There was an instant change in the expression of Brainard's face.
"Your promise. Remember," said Anna, in a warning voice.
"Sold the piano!"
And he walked into the next room, Anna moving by his side.
"Yes, I sold it to Mrs. Aiken for four hundred dollars. I had my old instrument brought over from father's. This is as good a piano as I want, or you either, I should think, seeing that you perceived no difference in its tones from the one I parted with. Now, take this purse, and if you don't call me the right sort of a wife you are a very strange man--that is all I have to say."
Surprise kept Brainard silent for some moments. He looked at the piano, then at his wife, and then at the purse of gold, half doubting whether all were real, or only a pleasant dream.
"You are the right sort of a wife, Anna, and no mistake," said he, at length, drawing his arm around her neck and kissing her. "You have done what I had not the courage to do, and, in the act, saved me from a world of trouble. The truth is, I never should have bought that piano. A clerk, with a salary of only a thousand dollars, is not justified in expending four hundred dollars for a piano."
"Nor in having so much costly furniture," said Anna, glancing round the room.
Brainard sighed, for the thought of two hundred dollars yet to pay flitted through his mind.
"Nor in paying three hundred dollars for rent," added Anna.
"Why do you say that?" asked Brainard.
"Because it's the truth. The fact is, George, I'm afraid we're in the wrong road for comfort."
"Perhaps we are," was the young man's constrained admission.
"Then the quicker we get into the right way the better. Don't you think so?"

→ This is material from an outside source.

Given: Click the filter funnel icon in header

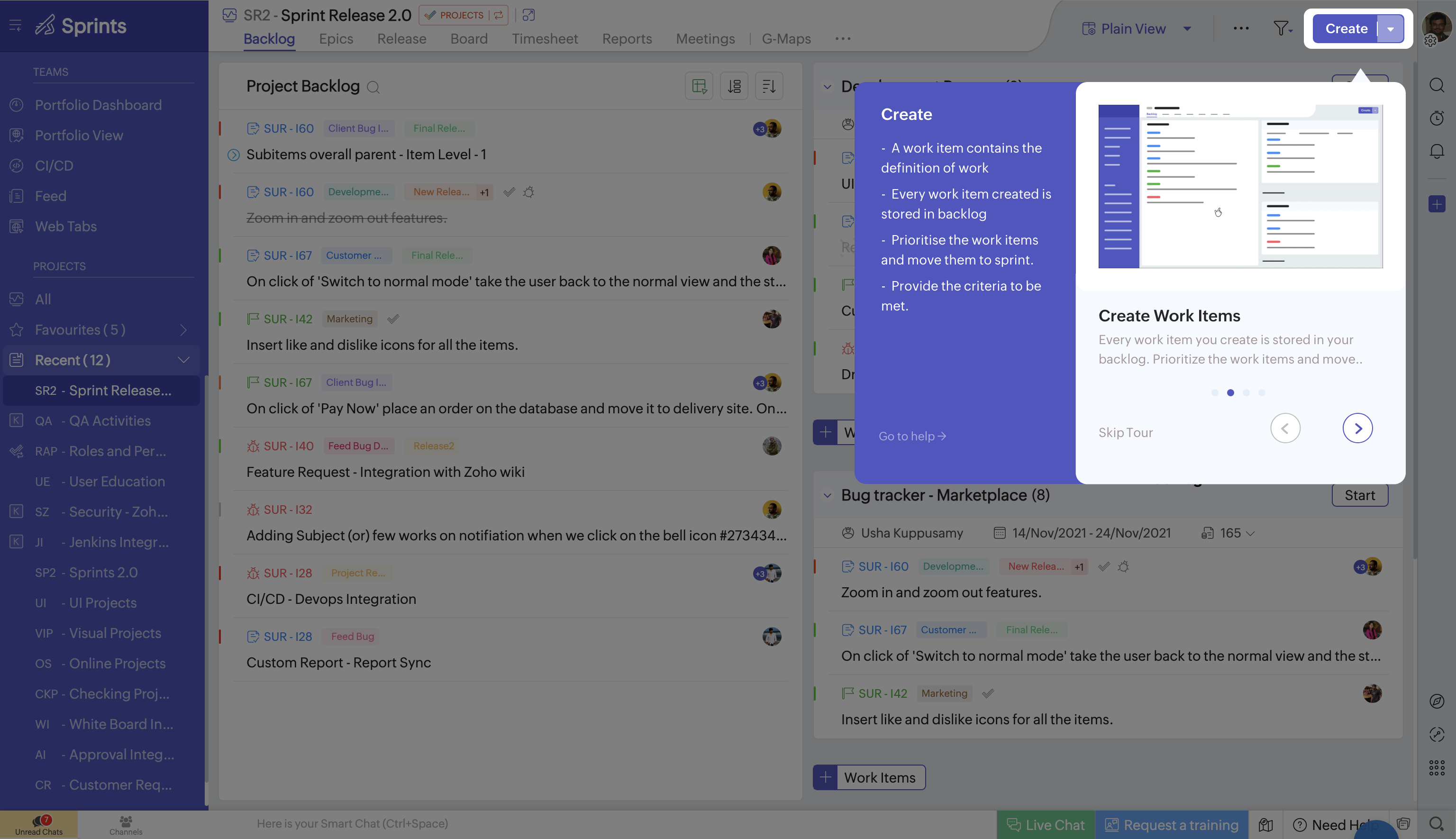Looking at the screenshot, I should pos(1282,28).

"If we, are wrong, we should try to get right," said Brainard.
"It was wrong to buy that piano. This is your own admission."
"Well?"
"We are right again in that respect."
"Yes, thanks to my dear wife's good resolution and prompt action."
"It was wrong to take so costly a house," said Anna.
"I couldn't find a cheaper one that was genteel and comfortable."
"I'm sure I wouldn't ask any thing more genteel and comfortable than Mrs. Tyler's house."
"That pigeon-box!"
Brainard spoke in, a tone of contempt.
"Why, George, how you talk! It's a perfect gem of a house, well built and well finished in every part, and big enough for a family twice as large as ours. I think it far more comfortable than this great barn of a place, and would a thousand times rather live in it.
And then it is cheaper by a hundred and twenty dollars a year."